[Opening Text under study section]

29 rows × 29 columns

In [11]:
plt.rcParams["figure.figsize"] = (20, 16)
In [12]:
sns.heatmap(df[features].corr(), annot=True, cmap = 'Reds')
plt.show()

Division into three smaller sets

In [13]:
operators = ['dhl','dpd','inpost','poczta','ruch','ups']
demo = ['tot','tot_0_14','tot_15_64','tot_65__','tot_male','tot_fem','male_0_14','male_15_64','male_65__','fem_0_14','fem_15_64','fem_65__','fem_ratio']
points = ['buildings','shops','parks','forests','schools','railways','cycleways','parkings','crossings']

The correlation between DHL and Poczta Polska is disturbing - as much as 93%! In the next stages of the study, we will decide which variable should possibly be removed during modeling. It should also be noted the relatively high correlation between Poczta Polska and Ruch and between Inpost and DHL.

In [14]:
plt.rcParams["figure.figsize"] = (15, 8)
sns.heatmap(df[operators].corr(), annot=True, cmap = 'Reds')
plt.show()

The correlation between the demographic variables is extremely high. Only the variable that determines the "female ratio" is not correlated with the other variables. Most of these variables should be removed in the subsequent phases of the study.

In [15]:
plt.rcParams["figure.figsize"] = (15, 8)
sns.heatmap(df[demo].corr(), annot=True, cmap = 'Reds')
plt.show()

The last correlation plot is for the points of interest variables. The highest correlation between the variables is for "parkings" and "schools" ~ 74%.

In [16]:
plt.rcParams["figure.figsize"] = (15, 8)
sns.heatmap(df[points].corr(), annot=True, cmap = 'Reds')
plt.show()

Transformations of variables

The function below checks if a variable should be binarized (according to the rule, when the most common value for a variable is over 33% of all observations). If a variable is binarized, the new variable is visualized and the new variable is appended to the entire dataset.

In [17]:
def visualisation_binary(df, var):
    new_name = var + '_binary'
    if(df[var].value_counts().iloc[0] > int(df.shape[0]*0.33)):
        print('\nnew variable: "' + new_name + '"')
        pyk = df[var].value_counts().index[0]
        df[new_name] = df[var].apply(lambda x: 'few_'+var if x == 0  else 'more_'+var)
        plt.figure(figsize=(10, 5))
        df[new_name].value_counts().plot(kind='bar')
        plt.plot()
        plt.show()
    else: print(f'\nno binary transformation for variable "{var}"')
In [18]:
sns.set(style='whitegrid', palette="deep", font_scale=1.1, rc={"figure.figsize": [10, 5]})
for point in points:
    visualisation_binary(df, point)

[Closing Text under study section]
[Opening Available data section]

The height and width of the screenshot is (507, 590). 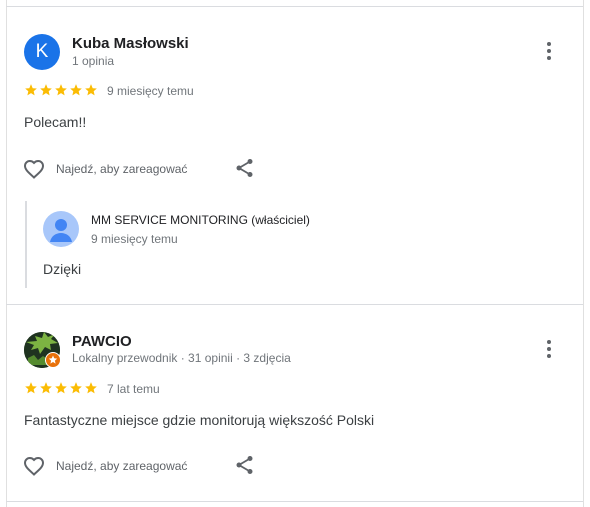 I want to click on person-icon, so click(x=61, y=230).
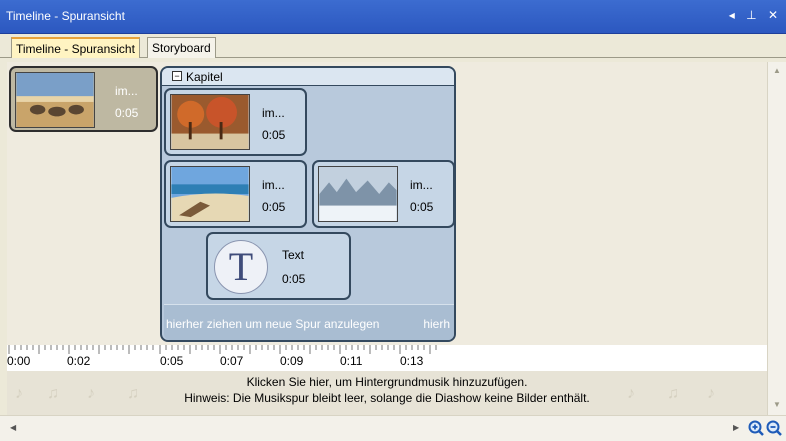  I want to click on clip-thumbnail-elephants, so click(55, 100).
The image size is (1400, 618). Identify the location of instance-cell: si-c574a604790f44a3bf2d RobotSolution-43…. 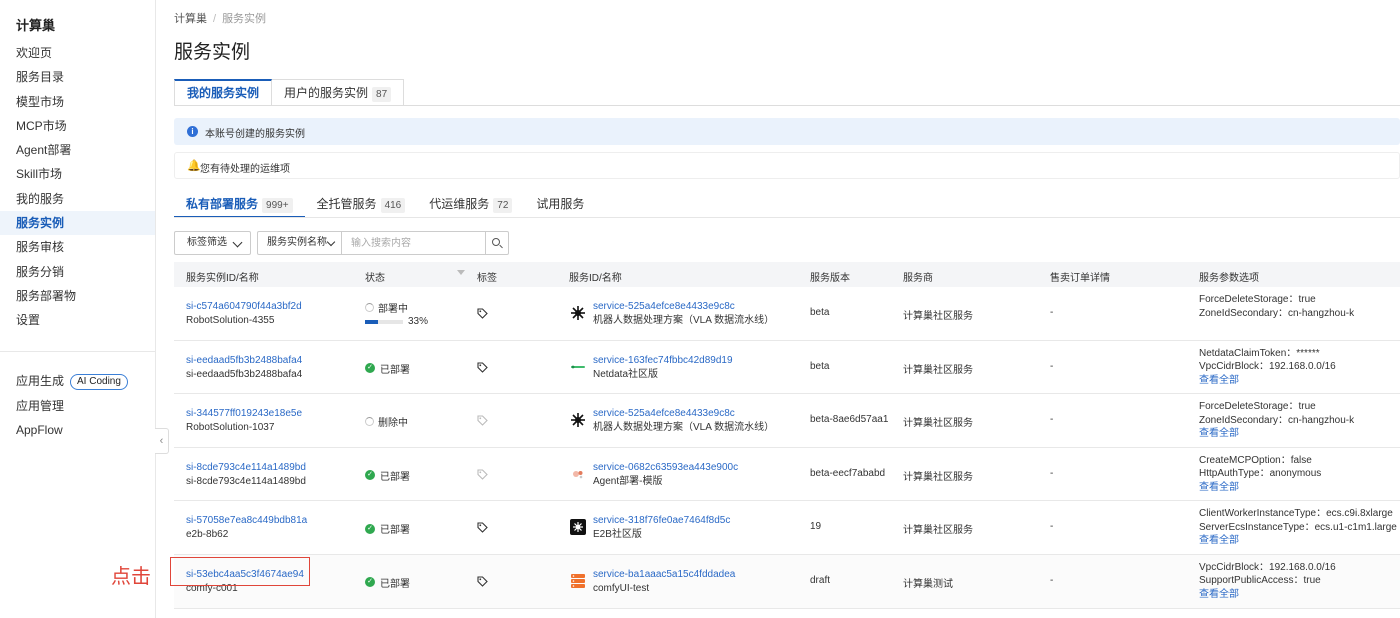
(244, 314).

[Closing Available data section]

Assigned task 1:
What correlation between DHL and Poczta Polska does the notebook excerpt report?
Assigned task 2:
List every name in the operators list defined in the notebook excerpt.
Assigned task 3:
Retype the notebook excerpt from "The last correlation" to "sns.heatmap(df[points].corr(), annot=True, cmap = 'Reds')".
The material is separate from the notebook excerpt.

Solution 1:
93%

Solution 2:
dhl, dpd, inpost, poczta, ruch, ups

Solution 3:
The last correlation plot is for the points of interest variables. The highest correlation between the variables is for "parkings" and "schools" ~ 74%.

In [16]:
plt.rcParams["figure.figsize"] = (15, 8)
sns.heatmap(df[points].corr(), annot=True, cmap = 'Reds')